Copy the records below word for word, keeping every line as it appears.

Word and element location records
## start

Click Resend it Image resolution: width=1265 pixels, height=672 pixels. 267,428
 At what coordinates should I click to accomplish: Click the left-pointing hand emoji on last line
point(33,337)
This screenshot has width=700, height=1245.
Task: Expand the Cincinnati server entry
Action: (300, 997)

## end

» WRITTEN SOLUTION:
Click Resend it Image resolution: width=1265 pixels, height=672 pixels. 267,428
 At what coordinates should I click to accomplish: Click the left-pointing hand emoji on last line
point(33,337)
This screenshot has width=700, height=1245.
Task: Expand the Cincinnati server entry
Action: (300, 997)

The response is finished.